== Given exercise 1 ==
According to the sermon on the parables, how many parables does Matthew thirteen contain?
== Given exercise 2 ==
Resume the sermon on the parables, beginning right after its final sentence.

== Source passage ==

☆ ☆ ☆ ☆ ☆ ☆ ☆

Meeting 8 - "Have You Understood All These Things?"

Eighth Meeting
(February 6, 1964 P.M.)

We will read again the Gospel by Matthew, chapter thirteen, verses one through three:

"The same day went Jesus out of the house, and sat by the sea side. And great multitudes were gathered together unto Him, so that He went into a ship, and sat; and the whole multitude stood on the shore. And He spake many things unto them in parables, saying, 'Behold, a sower went forth to sow.'"

And verses fifty-one and fifty-two:

"Jesus saith unto them, 'Have ye understood all these things?' They say unto Him, 'Yea, Lord.' Then said He unto them, 'Therefore every scribe which is instructed unto the kingdom of heaven is like unto a man that is an householder, which bringeth forth out of his treasure things new and old.'"

When we read these parables of the Kingdom as given by the Lord Jesus and the many other things which He taught, we are in danger of looking upon them as something in themselves. For instance, we take these parables of Jesus and teach them to the children in the Sunday school, just as stories told by Jesus, and perhaps that is how we read them ourselves. They are very interesting stories.

In Matthew thirteen there are seven of them. Seven very interesting stories, and in other places in the Gospels, there are many more. We are all familiar with the three stories in the fifteenth chapter of Luke. The story of the ninety and nine sheep and the one that went astray. That is a very interesting story. We have heard many sermons on that. Then the story of the woman who had a necklace with ten pieces of silver on it. It was given to her by her husband, when they were married. And one day one of the pieces of silver fell off the necklace. She lit the lamp and swept the house to find it - very interesting story. Then the story of what is called the prodigal son, everybody knows that story. And so with all these teachings of Jesus, we read them as something in themselves, and we forget the most important thing of all.

☆ ☆ ☆ ☆ ☆ ☆ ☆

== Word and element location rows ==
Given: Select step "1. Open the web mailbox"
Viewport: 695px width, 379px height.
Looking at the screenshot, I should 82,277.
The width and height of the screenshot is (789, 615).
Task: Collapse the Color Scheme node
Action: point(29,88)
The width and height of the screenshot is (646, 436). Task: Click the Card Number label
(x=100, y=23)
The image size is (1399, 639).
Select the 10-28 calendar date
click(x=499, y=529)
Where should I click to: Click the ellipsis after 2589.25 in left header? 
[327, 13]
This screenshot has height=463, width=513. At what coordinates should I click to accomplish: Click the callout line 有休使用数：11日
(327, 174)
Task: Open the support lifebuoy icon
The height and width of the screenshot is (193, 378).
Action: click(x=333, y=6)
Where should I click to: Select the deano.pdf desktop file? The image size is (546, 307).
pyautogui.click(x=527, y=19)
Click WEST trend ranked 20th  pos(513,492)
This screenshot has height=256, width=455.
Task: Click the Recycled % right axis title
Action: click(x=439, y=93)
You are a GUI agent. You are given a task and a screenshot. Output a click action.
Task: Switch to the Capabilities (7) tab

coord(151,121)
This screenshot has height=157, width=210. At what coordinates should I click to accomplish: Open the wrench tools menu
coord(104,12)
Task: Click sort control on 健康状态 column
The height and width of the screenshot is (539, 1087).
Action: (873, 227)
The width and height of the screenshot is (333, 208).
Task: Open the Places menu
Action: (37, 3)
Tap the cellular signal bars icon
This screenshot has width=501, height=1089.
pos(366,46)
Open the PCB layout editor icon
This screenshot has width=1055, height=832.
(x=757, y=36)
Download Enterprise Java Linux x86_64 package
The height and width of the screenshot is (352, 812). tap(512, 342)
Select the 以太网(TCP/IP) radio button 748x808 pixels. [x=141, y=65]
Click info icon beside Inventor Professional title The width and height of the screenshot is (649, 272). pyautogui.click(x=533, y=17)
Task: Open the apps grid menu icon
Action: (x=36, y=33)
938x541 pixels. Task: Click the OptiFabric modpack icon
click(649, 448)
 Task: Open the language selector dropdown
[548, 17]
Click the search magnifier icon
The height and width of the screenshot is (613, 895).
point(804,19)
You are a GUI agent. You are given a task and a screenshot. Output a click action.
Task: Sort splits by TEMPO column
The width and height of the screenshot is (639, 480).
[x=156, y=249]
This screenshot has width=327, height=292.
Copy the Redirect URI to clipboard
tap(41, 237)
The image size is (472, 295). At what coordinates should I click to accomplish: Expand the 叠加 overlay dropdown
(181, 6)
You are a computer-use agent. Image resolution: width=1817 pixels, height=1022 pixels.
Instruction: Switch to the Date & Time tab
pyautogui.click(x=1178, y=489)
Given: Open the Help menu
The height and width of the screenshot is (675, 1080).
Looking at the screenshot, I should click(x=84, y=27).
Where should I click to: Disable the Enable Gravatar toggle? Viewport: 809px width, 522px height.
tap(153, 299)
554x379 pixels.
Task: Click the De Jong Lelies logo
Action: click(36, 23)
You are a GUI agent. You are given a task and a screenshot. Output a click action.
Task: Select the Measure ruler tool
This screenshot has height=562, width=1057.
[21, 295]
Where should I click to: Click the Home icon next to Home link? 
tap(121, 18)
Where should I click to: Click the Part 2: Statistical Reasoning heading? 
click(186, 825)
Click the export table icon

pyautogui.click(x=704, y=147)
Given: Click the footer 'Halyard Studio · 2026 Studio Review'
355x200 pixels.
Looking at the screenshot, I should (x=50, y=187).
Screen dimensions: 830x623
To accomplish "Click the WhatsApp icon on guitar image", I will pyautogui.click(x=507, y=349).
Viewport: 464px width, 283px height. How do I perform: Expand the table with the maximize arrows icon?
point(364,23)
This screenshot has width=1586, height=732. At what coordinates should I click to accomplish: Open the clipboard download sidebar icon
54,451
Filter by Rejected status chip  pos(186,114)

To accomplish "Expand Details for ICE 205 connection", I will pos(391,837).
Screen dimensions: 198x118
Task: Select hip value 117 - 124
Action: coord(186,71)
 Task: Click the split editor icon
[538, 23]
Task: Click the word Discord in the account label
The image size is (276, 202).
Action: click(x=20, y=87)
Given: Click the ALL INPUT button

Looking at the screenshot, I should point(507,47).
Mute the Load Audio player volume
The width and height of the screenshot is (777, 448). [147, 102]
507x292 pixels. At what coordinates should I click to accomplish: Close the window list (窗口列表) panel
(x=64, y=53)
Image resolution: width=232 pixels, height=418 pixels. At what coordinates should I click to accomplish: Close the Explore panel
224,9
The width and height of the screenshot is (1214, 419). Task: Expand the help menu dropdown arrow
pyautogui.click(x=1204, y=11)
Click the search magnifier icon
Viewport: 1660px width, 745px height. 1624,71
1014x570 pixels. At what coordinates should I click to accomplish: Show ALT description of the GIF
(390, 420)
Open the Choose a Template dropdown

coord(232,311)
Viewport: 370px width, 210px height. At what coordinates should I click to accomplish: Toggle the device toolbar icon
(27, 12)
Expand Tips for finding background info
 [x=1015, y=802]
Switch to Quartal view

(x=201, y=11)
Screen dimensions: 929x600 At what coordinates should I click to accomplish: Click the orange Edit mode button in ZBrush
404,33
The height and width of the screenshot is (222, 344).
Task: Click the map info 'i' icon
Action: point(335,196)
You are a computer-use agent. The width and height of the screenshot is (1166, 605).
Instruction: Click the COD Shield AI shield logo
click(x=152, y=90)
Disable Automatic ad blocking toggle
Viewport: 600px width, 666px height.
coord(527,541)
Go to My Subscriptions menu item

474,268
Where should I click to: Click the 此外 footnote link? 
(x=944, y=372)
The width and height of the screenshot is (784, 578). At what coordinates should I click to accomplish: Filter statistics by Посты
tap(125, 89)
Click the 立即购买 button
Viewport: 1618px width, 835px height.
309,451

☆ ☆ ☆ ☆ ☆ ☆ ☆

== Result 1 ==
Seven.

== Result 2 ==
The teaching of Jesus was given in a day of very great crisis, perhaps the greatest crisis in the history of this world. That is until the day when Jesus comes again. That will be the greatest crisis of all, but Jesus was giving His teaching in a day of very great crisis. The crisis was this: there had been a people in this world who had been the center of everything for thousands of years. That people had been the center of God's interest in this world. All the other nations of the world were watching that people. There was a sense in which that nation was the center of all the nations. What happened to that nation affected all the nations. God had chosen that nation. God had revealed Himself to that nation. God had given to that nation all the wonderful truth that is in the Old Testament. God had raised up the greatest leaders in history to lead that nation. He had given them the greatest prophets that men have ever had. He had given to them the greatest king that ever nations had had. What a lot God had done for the nation of Israel. From the day when He put His hand upon Abraham in Ur of the Chaldees, and had said to Abraham, "I will make of thee a great nation.... And in thy seed shall all the nations of the earth be blessed" (Gen. 12:2, 22:18). What a wonderful history it was from that day right up to the day when Jesus Christ came into this world.

And now with the coming of Jesus Christ, all that is brought to an end; that nation is being set aside by God. God is rejecting Israel. It will not be long now before Israel ceases to be a nation. Their city will be destroyed. Their great temple will be overthrown. Their priests will be killed and scattered. And from that day until now, they would have no city, no king, no temple, no priest, no altar, no sacrifice. That all has happened, and Jesus knew that that was going to happen. And all these parables were prophecies in relation to that, and He was giving them in connection with that great crisis. He was saying, 'Now the end of your whole history is coming. All that which has made up your life is going to be brought to an end, and an entirely new order of things is going to be brought in and put in its place.'

So the parables, as they are called the parables of the Kingdom, related to the passing of one kingdom and the bringing in of another to take its place. With the passing of that one kingdom and the destruction of all that had to do with it, John the Baptist came on the scene, a voice crying in the wilderness, a great multitude going out to hear what he had to say, and what did he say? "Repent ye: for the Kingdom of Heaven is at hand" (Matt. 3:2). That was the message of the forerunner of Christ. When Jesus came from the Jordan, having been baptized, and began to preach, He said the same thing. He said, "The Kingdom of Heaven is at hand." And that was the message of the apostles. As Jesus was about to go from this world back to the Father, He spoke to His disciples after His resurrection, and it says that He was speaking to them about the things of the Kingdom. On the day of Pentecost, the great message was the message of the Kingdom. And when the apostles went away over all the world they were preaching the Kingdom. When the Apostle Paul was at the end of his life in prison in Rome, a number of people came to see him in his prison room, and it says he spoke to them concerning the Kingdom.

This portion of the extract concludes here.